GEKOZEN FRAGMENT

In hoeverre het hybride trainingsprogramma van de Nevobo bijdroeg aan het topseizoen van de volleybalsters van Dynamo valt moeilijk met tastbaar bewijs te staven. Toch lijkt het de Apeldoornse bekerfinalist geen windeieren te hebben gelegd dat z’n vijf paradepaardjes de afgelopen maanden buiten het team om op Papendal nadrukkelijk in zichzelf investeerde.
Suus Gerritsen (19), Jet Kok (20), Sanne Konijnenberg (20), Dagmar Mourits (21) en Luna Strikwerda (18) trainden gedurende het bijna afgelopen volleybaljaar slechts op de donderdagen en vrijdagen bij hun club mee. De overige dagen van de week werkten zij zich in het zweet op het nationaal sportcentrum in Arnhem. Voor middenaanvalster Gerritsen, passer/loper Kok en setter Konijnenberg werpt de extra arbeid z’n vruchten al af. Bondscoach Felix Koslowski plaatste het Dynamo-trio onlangs op de longlist voor het Nederlands vrouwenteam voor komende zomer.
Voor trainer Harry van den Brink, die het jeugdige en grillige Dynamo vorig jaar verrassend naar de halve finales van de play-offs om de landstitel loodste, was het feit dat hij zijn beste speelsters een halve week op de teamtraining moest missen een reden om zijn verblijf bij de Apeldoornse eredivisionst niet te verlengen. Zijn opvolger Erwin Sikkema zag er minder bezwaren in en probeerde juist van de nood een deugd te maken.

TE DOEN
- a) Wie volgde volgens het fragment Harry van den Brink op als trainer van Dynamo?
- b) Noem alle speelsters van Dynamo die het fragment bij naam noemt.
- c) Neem alsjeblieft een deel van het fragment woordelijk over: begin bij de woorden "In hoeverre het" en stop na "in zichzelf investeerde.".

[Opgeslagen gegevens]
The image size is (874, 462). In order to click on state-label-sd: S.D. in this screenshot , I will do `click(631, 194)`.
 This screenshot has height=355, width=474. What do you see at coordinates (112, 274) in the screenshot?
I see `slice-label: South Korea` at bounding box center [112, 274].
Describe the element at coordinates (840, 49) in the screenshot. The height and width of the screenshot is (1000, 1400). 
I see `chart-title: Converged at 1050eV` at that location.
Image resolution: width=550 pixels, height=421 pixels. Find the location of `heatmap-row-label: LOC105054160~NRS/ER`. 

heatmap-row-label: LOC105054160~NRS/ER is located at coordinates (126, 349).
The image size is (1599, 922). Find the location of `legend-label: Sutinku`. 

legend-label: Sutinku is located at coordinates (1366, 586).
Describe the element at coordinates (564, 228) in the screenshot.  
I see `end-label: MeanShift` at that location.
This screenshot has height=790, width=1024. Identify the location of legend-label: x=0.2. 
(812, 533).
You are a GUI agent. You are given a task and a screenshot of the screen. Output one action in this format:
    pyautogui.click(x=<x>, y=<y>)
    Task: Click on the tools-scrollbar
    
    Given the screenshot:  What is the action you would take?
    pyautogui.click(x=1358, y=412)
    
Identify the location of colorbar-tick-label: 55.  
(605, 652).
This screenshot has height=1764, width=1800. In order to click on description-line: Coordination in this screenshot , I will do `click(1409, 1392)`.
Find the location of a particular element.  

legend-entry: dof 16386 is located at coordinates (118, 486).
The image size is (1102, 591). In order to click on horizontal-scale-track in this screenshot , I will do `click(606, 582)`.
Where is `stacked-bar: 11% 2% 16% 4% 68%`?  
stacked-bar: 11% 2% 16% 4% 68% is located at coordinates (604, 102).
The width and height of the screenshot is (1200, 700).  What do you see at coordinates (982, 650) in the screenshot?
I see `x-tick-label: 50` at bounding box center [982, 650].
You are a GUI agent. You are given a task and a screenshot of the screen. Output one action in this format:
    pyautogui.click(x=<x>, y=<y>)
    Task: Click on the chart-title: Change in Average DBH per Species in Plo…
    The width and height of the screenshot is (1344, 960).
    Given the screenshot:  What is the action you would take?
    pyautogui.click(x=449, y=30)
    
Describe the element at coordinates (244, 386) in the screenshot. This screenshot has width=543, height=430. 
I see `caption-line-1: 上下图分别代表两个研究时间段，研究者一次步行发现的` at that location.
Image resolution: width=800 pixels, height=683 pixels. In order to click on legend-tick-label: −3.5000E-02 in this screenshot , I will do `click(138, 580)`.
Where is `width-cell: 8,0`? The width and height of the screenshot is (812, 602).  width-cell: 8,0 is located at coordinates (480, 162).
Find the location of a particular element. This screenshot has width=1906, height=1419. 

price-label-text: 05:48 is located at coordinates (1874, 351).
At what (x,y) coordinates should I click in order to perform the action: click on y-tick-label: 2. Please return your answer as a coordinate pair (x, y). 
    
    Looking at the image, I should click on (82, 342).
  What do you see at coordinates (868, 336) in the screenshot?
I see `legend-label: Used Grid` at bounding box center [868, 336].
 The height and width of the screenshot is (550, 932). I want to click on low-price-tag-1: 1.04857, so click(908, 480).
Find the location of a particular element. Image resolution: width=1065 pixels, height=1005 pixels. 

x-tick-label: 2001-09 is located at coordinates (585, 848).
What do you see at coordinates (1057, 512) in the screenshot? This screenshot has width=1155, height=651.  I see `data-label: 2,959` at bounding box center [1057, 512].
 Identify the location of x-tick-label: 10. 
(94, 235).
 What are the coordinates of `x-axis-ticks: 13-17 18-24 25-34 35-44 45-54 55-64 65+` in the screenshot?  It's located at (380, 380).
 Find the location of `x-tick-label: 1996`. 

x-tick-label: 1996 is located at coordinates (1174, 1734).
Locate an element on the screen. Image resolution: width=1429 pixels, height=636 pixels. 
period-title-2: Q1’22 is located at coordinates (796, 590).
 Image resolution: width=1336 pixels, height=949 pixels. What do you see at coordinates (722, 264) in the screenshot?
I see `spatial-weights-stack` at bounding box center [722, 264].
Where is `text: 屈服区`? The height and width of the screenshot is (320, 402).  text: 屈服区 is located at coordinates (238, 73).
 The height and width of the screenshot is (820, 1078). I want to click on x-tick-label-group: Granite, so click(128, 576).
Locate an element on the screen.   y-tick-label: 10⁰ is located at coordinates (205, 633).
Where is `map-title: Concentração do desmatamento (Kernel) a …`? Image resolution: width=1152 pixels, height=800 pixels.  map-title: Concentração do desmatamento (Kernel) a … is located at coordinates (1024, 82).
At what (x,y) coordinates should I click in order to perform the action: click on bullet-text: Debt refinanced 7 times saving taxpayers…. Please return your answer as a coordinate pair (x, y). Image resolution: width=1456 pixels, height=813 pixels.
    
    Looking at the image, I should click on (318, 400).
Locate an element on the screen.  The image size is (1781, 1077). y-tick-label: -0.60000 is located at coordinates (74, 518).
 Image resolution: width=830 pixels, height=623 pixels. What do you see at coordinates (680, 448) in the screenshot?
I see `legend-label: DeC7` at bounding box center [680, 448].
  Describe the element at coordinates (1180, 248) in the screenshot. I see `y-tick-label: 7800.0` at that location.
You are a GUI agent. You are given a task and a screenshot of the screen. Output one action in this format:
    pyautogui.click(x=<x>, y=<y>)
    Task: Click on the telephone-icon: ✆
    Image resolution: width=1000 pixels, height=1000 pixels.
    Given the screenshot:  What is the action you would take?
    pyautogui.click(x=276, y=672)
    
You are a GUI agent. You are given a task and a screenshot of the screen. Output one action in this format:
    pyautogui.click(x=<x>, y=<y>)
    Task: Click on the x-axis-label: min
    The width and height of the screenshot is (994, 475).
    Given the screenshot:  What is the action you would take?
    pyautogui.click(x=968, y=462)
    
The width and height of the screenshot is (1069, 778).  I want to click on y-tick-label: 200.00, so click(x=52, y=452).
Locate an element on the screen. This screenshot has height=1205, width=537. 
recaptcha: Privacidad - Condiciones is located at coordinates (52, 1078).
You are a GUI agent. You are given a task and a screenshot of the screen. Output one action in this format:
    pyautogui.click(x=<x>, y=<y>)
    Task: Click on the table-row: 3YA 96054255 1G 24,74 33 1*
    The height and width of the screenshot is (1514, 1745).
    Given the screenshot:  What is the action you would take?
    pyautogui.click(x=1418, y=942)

OPLOSSINGEN
- a) Erwin Sikkema

- b) Suus Gerritsen, Jet Kok, Sanne Konijnenberg, Dagmar Mourits, Luna Strikwerda

- c)
In hoeverre het hybride trainingsprogramma van de Nevobo bijdroeg aan het topseizoen van de volleybalsters van Dynamo valt moeilijk met tastbaar bewijs te staven. Toch lijkt het de Apeldoornse bekerfinalist geen windeieren te hebben gelegd dat z’n vijf paradepaardjes de afgelopen maanden buiten het team om op Papendal nadrukkelijk in zichzelf investeerde.